It all started innocently enough.
They're having dinner with Charlie and Claire. Aaron has long since gone to bed, and they're all on their second (or third, or forth) glass of wine. Jack chuckles at some joke that Charlie has made from his position on the couch next to Sawyer. Charlie sits with Claire across from them, sipping from his glass and reveling in a joke well-told.
"So, I've got a question," Claire announces, sitting forward so hastily that her wine sloshes in her glass. Charlie turns to face her and Jack sits forward, holding onto his own glass with two hands.
"Okay, little mama, let's here it," Sawyer prompts. Claire smiles, almost mischievously.
"So, I've always wanted to know, and since copious amounts of wine have lowered my inhibitions, I'm going to ask," she informs with a bubbly smile. "If you two could get married, would you?"

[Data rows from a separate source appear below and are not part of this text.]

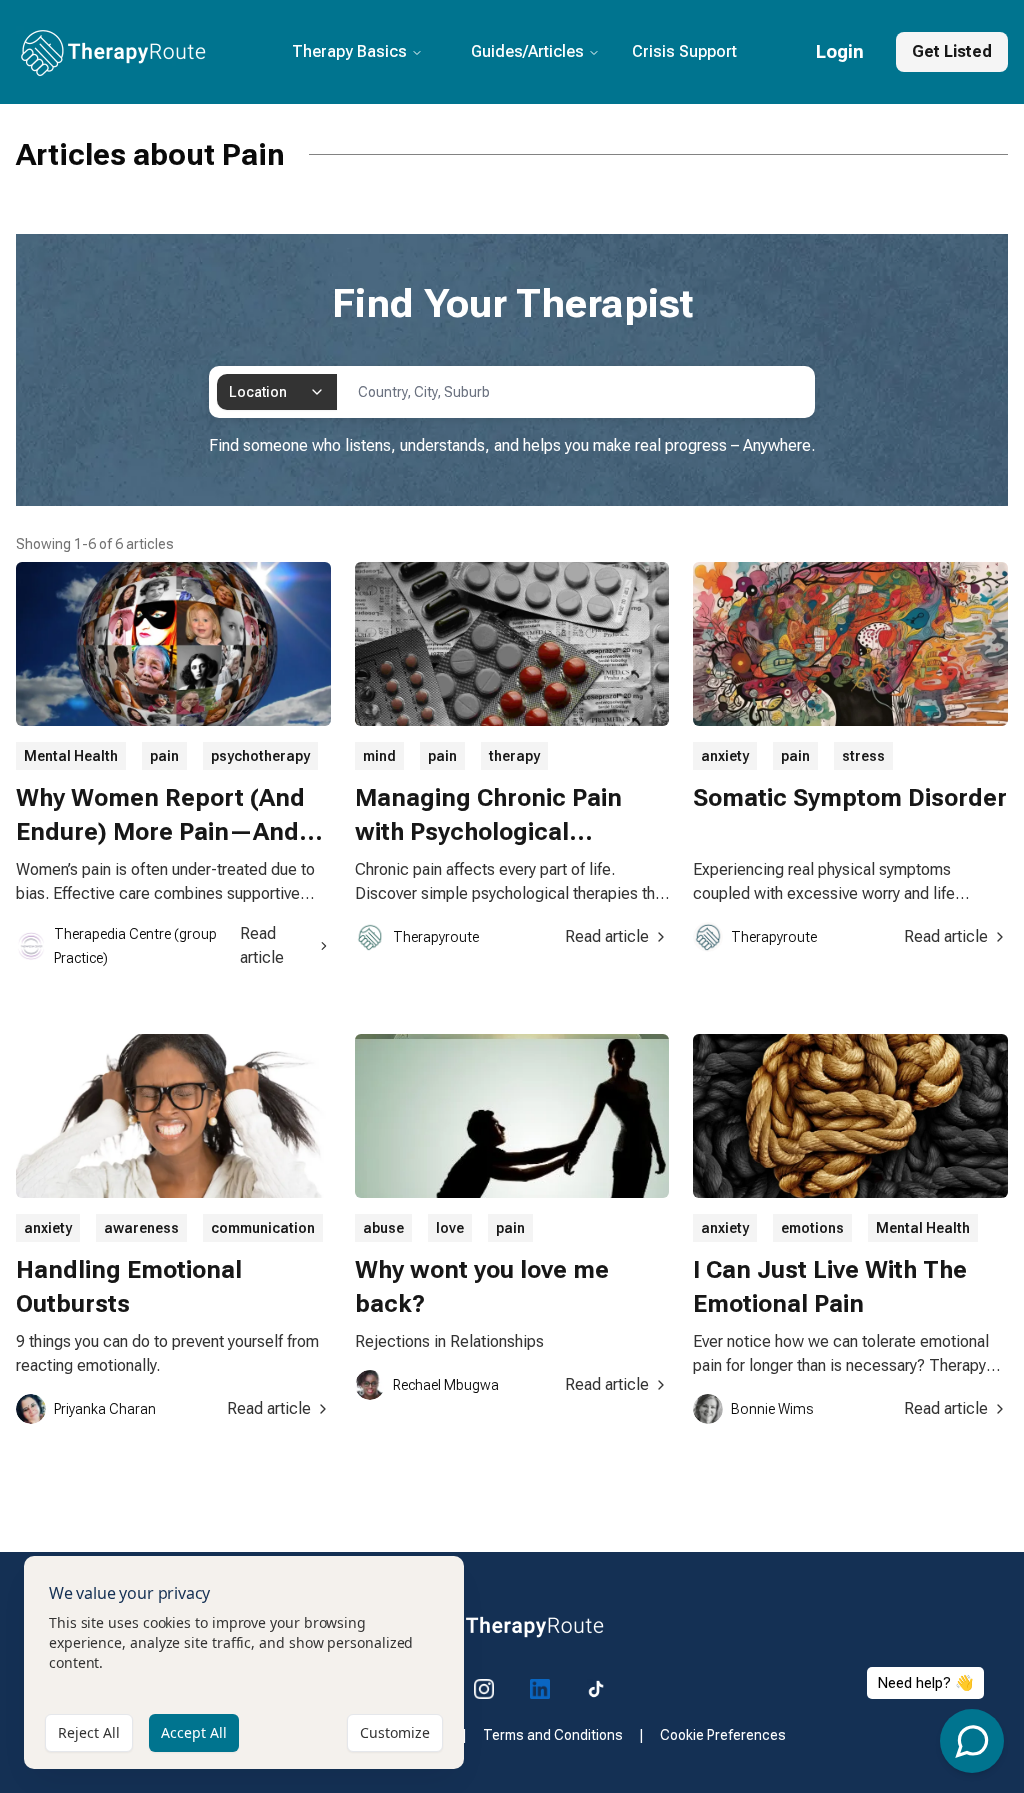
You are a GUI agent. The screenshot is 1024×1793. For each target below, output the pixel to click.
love (450, 1228)
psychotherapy (260, 756)
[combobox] (277, 392)
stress (863, 756)
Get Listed (952, 51)
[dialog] (244, 1662)
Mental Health (71, 756)
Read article (262, 945)
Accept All (194, 1732)
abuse (383, 1228)
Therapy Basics (349, 51)
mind (379, 756)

The world kind of slowed down after that. Jack turned to Sawyer, Sawyer turned to Jack, and even through the alcohol haze each could tell that the other was uncomfortable. An awkward silence followed, wherein Jack looked at his hands, and Sawyer looked at anything but Jack, and Claire looked embarrassed. Charlie made another joke and they all ignored the big elephant in the room like it wasn't even there.
But the car ride home was silent. Sawyer watched the cars speed by and Jack concentrated on the road. Neither of them even attempted small talk. And once they got home, Sawyer walked so far behind Jack that a passer by probably wouldn't have even been able to tell that they lived in the same house.
"So, we ain't even gonna talk about it, are we?" Sawyer asked, tossing off his leather jacket and falling onto the couch. Jack sighed, shrugging of his own coat and putting it on a hanger and into the hall closet. He turned to Sawyer with his hands settled on his hips, his mind going a mile a minute. He looked tired and frustrated, and so did Sawyer.
"What's there to talk about?" Jack asked, heading for the hall and the stairs and the bedroom. A contemptuous snort followed him and he stopped dead in his tracks, turned back, and glared sternly at Sawyer.
"Denial ain't healthy, doctor," Sawyer sniped, and angry edge to his voice. He laid back against the couch as Jack took a few steps forward. His anger matched Sawyer's, his frustration growing, frown deepening. He shook his head and started to pace the same three feet.
"What do you want from me, Sawyer?" he asked, demanded. He was
so damn frustrated and he had no idea what to say, no idea what Sawyer wanted to hear. Sawyer sat up then, leaned forward, and matched Jack's irritated stare with one of his own.
"I want you to explain to me what the hell happened over there," Sawyer answered, his tone also fairly demanding. Jack gaped at him stupidly. But he couldn't help himself.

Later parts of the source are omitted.